Psoriasis is a skin condition affecting roughly 2% of people in the UK. It can develop at any age but most commonly affects adults under 35 years old. Plaque psoriasis is the most common form of psoriasis and is characterised by raised, red, flaky patches of skin covered with silvery scales.

What is Psoriatic Arthritis?

Psoriatic Arthritis affects some people who have psoriasis. Usually people with PsA develop psoriasis first and later develop problems in their joints. The most common symptoms of PsA are joint pain, stiffness and swelling along with the skin problems associated with psoriasis. Occasionally joint problems can occur before psoriasis patches appear. In both PsO and PsA, the disease can have flare- ups where symptoms worsen and periods of remission with no symptoms.

What are the causes of Psoriasis and Psoriatic Arthritis?

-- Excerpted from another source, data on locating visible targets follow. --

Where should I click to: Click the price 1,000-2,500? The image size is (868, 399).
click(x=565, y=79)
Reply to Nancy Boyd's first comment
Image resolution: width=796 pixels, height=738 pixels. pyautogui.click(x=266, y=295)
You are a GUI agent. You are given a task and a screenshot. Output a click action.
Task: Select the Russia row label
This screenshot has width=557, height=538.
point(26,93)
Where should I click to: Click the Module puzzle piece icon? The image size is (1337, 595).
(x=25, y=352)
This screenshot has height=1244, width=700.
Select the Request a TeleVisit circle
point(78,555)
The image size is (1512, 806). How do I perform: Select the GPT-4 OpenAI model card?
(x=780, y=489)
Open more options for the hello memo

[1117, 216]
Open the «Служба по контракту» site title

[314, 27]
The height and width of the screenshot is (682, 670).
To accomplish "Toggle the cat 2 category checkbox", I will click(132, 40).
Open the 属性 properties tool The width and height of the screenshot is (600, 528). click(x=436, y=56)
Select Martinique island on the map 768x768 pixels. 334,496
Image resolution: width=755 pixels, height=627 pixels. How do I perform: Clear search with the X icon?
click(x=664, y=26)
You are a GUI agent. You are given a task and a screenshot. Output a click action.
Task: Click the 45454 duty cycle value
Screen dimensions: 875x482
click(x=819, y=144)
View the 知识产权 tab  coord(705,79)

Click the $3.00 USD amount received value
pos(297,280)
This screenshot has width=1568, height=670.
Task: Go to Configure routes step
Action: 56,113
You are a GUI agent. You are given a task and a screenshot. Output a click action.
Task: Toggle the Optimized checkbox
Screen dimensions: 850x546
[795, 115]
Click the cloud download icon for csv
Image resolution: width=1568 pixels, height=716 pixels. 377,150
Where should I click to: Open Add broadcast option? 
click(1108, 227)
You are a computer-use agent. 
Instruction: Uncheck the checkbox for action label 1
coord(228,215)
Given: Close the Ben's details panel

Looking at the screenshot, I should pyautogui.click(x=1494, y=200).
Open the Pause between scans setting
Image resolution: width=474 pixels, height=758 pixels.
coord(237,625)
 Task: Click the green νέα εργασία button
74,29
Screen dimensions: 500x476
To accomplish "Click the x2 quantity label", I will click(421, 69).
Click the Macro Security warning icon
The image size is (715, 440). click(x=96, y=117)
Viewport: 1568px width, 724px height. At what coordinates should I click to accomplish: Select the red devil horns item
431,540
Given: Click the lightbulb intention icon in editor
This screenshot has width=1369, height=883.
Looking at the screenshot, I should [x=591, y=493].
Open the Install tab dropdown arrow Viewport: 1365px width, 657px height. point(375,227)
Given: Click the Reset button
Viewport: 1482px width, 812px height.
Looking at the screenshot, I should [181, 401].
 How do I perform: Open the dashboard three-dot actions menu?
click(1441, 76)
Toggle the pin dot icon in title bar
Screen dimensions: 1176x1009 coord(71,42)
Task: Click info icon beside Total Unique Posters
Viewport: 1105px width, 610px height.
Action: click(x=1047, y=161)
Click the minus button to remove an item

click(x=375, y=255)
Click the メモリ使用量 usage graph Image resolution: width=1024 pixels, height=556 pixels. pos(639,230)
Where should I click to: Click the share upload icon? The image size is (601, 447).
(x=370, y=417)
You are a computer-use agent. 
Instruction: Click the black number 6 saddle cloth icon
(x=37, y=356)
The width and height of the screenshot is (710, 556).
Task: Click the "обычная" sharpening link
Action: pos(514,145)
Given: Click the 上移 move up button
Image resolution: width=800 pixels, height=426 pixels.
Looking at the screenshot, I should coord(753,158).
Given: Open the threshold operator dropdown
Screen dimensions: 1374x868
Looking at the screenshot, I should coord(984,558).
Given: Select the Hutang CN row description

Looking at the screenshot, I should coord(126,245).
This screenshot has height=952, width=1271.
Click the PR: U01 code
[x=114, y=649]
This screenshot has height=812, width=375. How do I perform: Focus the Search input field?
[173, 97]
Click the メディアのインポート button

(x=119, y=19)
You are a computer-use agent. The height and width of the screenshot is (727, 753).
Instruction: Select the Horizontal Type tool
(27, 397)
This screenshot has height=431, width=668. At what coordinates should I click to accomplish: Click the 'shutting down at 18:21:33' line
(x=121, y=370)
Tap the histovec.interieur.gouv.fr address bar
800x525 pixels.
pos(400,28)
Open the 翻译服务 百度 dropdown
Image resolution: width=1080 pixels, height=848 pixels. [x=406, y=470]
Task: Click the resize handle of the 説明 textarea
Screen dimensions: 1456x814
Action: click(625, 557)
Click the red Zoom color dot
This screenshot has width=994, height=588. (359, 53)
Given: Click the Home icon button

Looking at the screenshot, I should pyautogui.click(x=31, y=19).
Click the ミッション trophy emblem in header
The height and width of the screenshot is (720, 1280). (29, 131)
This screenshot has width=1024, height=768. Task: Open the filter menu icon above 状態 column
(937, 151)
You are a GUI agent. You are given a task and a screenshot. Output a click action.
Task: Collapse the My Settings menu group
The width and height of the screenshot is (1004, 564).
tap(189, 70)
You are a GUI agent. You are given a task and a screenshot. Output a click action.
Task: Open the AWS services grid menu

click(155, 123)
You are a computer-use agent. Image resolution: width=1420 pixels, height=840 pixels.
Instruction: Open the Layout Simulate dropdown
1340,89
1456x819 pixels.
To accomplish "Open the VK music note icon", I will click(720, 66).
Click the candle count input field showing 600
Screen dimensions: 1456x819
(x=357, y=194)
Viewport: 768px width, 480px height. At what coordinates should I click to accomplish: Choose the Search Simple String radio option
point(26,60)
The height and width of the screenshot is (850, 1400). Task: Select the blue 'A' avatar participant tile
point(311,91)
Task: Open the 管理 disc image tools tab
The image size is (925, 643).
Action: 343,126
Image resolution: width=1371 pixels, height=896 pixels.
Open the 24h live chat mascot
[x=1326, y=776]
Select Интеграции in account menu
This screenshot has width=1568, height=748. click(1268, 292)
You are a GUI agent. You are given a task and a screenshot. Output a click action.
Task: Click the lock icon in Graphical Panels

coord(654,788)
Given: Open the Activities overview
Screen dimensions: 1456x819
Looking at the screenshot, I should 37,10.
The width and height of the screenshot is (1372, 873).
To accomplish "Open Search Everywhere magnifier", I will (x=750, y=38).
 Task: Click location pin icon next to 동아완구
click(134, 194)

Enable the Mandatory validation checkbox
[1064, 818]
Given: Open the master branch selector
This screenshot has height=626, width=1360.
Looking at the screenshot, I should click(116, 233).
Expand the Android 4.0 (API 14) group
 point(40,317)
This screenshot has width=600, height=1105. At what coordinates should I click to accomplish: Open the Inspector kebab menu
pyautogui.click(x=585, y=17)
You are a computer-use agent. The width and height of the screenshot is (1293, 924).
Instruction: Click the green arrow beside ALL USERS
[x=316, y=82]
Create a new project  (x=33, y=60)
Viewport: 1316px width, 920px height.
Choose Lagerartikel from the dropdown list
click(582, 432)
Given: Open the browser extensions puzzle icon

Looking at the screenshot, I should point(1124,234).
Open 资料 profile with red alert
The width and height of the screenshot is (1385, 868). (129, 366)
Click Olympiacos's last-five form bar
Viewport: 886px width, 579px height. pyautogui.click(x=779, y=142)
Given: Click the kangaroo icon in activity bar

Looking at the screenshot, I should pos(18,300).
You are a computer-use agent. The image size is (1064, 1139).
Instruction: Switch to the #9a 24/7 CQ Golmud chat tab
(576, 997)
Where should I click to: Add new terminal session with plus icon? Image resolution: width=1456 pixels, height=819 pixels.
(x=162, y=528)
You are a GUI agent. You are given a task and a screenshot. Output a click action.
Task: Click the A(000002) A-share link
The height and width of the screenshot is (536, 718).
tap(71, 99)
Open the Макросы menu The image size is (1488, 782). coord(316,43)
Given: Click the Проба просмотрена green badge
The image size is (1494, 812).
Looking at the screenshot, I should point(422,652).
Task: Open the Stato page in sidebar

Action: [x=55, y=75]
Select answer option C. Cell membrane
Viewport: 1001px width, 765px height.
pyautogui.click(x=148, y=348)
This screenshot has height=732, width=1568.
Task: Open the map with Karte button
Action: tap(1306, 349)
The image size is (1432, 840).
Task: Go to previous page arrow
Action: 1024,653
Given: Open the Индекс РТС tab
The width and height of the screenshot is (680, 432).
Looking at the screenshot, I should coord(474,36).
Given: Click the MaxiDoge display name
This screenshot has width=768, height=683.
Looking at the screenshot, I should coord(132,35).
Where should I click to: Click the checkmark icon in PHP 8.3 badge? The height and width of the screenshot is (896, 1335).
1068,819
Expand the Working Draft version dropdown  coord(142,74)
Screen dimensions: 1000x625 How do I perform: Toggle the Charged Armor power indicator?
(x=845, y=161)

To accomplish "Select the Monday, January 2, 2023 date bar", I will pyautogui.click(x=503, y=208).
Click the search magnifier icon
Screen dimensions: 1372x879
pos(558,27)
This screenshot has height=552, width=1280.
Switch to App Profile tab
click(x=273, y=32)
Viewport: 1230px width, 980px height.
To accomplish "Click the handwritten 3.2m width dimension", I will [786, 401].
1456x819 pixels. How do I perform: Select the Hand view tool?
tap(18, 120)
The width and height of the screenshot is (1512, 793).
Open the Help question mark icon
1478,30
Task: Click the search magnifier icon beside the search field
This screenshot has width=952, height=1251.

The red, scaly skin patches that are characteristic of psoriasis are caused by an increased production of skin cells. Although the causes of psoriasis are not fully understood, a problem with the immune system is thought to be involved. The immune system usually protects the body from infection and disease but in the case of psoriasis, the immune system attacks healthy skin cells. In cases of join involvement in PsA, the immune system attacks healthy joint tissue causing inflammation, swelling and stiffness in the joints.

Psoriasis does run in families and so it is thought that there is a genetic involvement in developing the disease. The exact role of genetics is unclear. Whilst there is evidence that several genes could be linked to psoriasis, having certain genes doesn’t necessarily mean a person will develop the disease.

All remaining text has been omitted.